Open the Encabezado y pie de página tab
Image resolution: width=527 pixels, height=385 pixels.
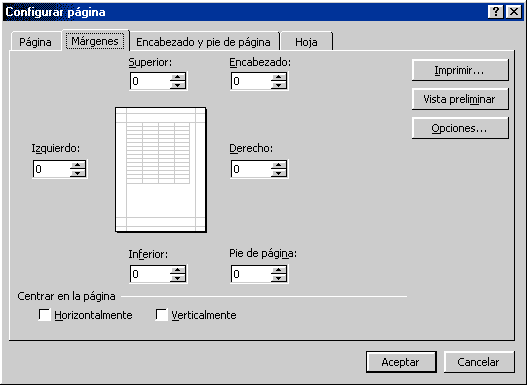point(203,42)
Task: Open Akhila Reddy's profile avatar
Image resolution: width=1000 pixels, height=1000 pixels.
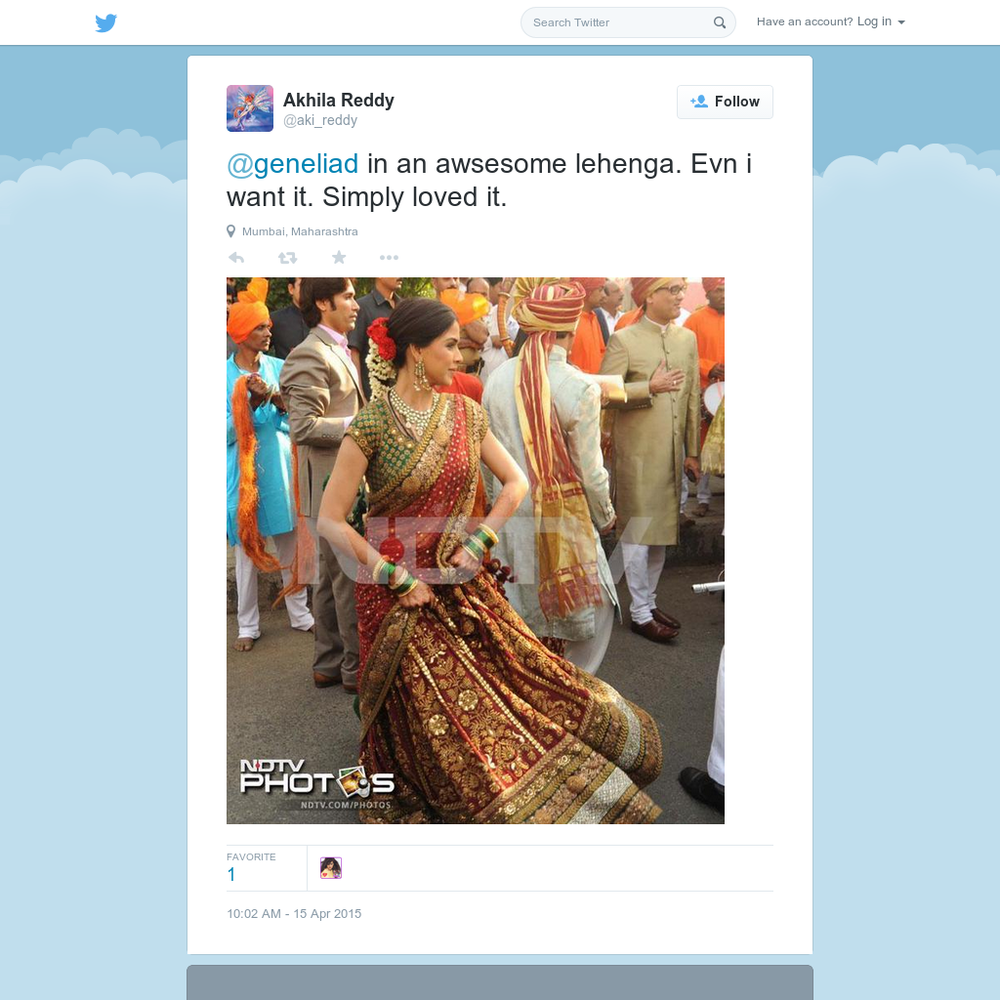Action: [x=250, y=108]
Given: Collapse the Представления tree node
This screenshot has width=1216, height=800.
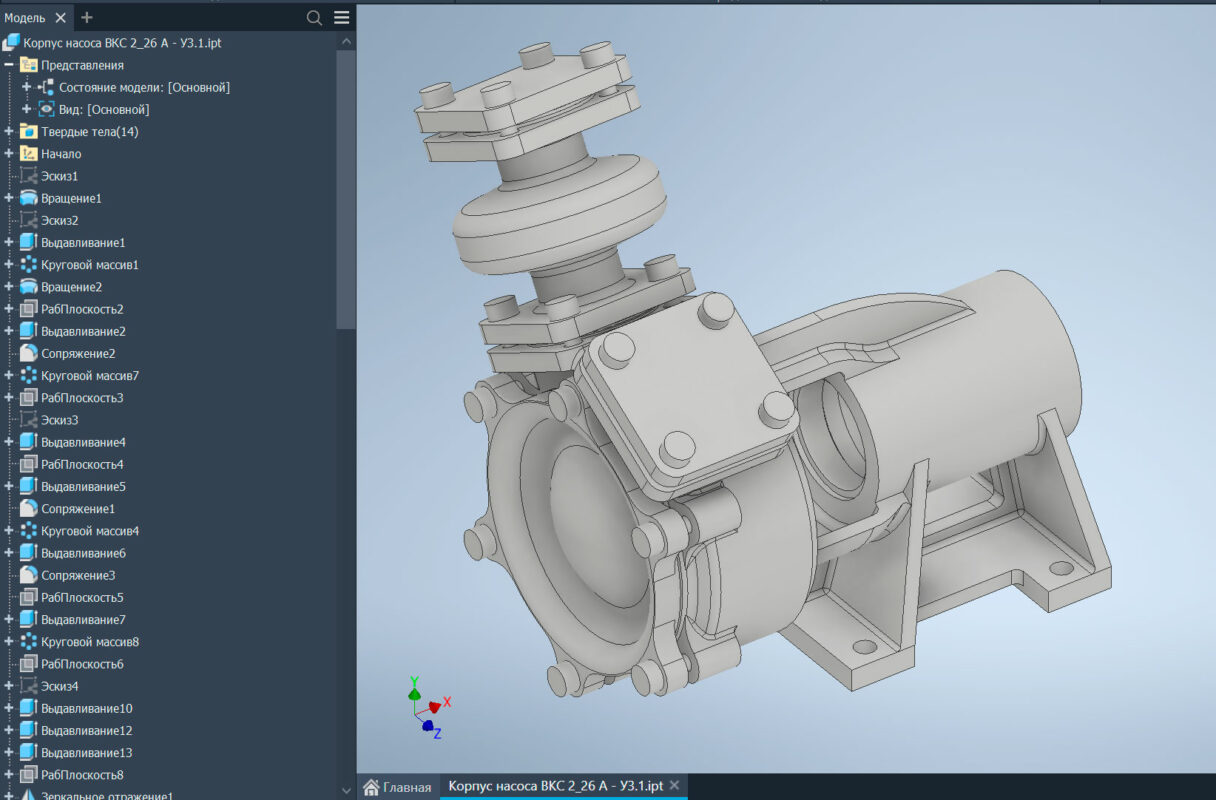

────────────────────

**TASK INSTRUCTIONS:** Give every text line of the material above as a JSON list of strings, one string per line, with blank lines skipped and the pictures left out.

**RESULT BELOW:**
[
  "Open the Encabezado y pie de página tab",
  "Image resolution: width=527 pixels, height=385 pixels.",
  "point(203,42)",
  "Task: Open Akhila Reddy's profile avatar",
  "Image resolution: width=1000 pixels, height=1000 pixels.",
  "Action: [x=250, y=108]",
  "Given: Collapse the Представления tree node",
  "This screenshot has width=1216, height=800."
]